[Lustre-devel] How store HSM metadata in MDT ?

Rick Matthews Richard.Matthews at Sun.COM
Tue Jul 8 05:06:09 PDT 2008


Peter and Lee,
  Lee, you are correct when pointing out the versioning of a file with a
backup copy is a backup style function. One desirable to users of backup ans
some HSM products, but still primarily driven by the "coincidence" that
older copies remain, and reference to them may be desired. (In most 
instances,
these references are used to either "restore this copy to that directory" or
"restore this directory tree to its prior state".) So, while primarily a 
backup
function, one that if an HSM is the basis for backup copies may be important
in the future.


  HSM as the basis of backup copies is a desirable trait IMHO. The HSM 
is already
retaining an instance of the file, one which could easily be captured as 
a "backup"
copy.
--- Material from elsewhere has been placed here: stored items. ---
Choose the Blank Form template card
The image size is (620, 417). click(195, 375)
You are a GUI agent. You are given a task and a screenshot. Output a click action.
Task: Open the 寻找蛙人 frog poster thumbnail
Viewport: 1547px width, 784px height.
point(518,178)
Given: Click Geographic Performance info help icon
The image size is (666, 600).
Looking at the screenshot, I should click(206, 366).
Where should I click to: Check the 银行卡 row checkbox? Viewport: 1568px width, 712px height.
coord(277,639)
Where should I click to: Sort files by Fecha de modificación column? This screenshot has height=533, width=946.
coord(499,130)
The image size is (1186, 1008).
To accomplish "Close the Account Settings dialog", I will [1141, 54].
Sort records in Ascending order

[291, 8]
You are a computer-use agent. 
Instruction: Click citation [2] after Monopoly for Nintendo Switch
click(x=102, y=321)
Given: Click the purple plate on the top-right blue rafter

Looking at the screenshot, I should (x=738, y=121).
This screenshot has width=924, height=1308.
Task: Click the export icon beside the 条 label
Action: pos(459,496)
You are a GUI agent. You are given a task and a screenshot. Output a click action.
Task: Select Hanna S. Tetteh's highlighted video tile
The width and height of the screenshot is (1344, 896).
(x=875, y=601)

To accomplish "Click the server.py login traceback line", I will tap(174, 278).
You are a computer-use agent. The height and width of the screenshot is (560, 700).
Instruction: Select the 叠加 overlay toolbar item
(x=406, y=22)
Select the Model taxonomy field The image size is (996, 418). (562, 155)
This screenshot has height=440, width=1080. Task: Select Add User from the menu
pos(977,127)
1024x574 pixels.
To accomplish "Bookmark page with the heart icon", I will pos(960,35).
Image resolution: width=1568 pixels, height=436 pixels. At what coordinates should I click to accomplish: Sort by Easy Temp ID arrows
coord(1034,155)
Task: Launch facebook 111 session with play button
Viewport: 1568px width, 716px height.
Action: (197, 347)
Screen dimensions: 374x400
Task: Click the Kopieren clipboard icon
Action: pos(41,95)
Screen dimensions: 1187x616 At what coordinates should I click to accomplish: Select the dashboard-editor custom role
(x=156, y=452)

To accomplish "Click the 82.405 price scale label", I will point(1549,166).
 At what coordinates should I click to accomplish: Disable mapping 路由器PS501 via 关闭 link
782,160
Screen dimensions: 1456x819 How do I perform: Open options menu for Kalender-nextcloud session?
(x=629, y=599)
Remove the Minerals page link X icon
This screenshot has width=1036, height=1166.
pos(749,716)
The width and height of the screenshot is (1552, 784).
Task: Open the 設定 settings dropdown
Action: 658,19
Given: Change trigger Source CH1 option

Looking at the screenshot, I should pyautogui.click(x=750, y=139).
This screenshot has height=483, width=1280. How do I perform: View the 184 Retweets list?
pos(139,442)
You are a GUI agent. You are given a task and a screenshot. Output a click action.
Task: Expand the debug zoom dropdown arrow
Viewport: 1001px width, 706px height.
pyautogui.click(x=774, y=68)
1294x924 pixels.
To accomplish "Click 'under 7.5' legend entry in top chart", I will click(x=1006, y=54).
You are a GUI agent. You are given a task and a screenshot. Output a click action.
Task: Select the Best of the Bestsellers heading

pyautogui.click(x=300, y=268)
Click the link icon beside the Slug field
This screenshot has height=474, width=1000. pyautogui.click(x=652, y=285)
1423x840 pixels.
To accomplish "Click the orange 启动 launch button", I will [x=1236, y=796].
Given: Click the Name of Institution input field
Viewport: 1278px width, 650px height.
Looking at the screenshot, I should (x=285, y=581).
That said, HSM and snapshot seems to bring a better mix, 
particularly to the
user. A snapshot of the file system presents a consistent view, and the 
backup would
only need to include data (metadata) from files previously resident in 
the HSM.


  As for HSM and deduplication, I see the deduplication being an 
optimization tradeoff
with consumed space. In a relatively expensive random access media (like 
disk), deduplication
provides a reduced total data footprint while not affecting the 
retrieval rate significantly.
When the media is sequentially oriented and relatively less expensive to 
have (like tape),
deduplication seems to not make as much sense. So, I see deduplication 
as important on disk
based archive copies, and not all that useful in tape archiving. Of 
course, tape striping
is important, but is still a sequential store/retrieve. Also, if it is 
convenient to deduplicate
full sequential images of a file (while not violating a numbers of 
copies policy), that
should be done on the sequentially oriented media. There may also be 
some policy (sequential
affinity) reasons where even the full image deduplication is not desirable.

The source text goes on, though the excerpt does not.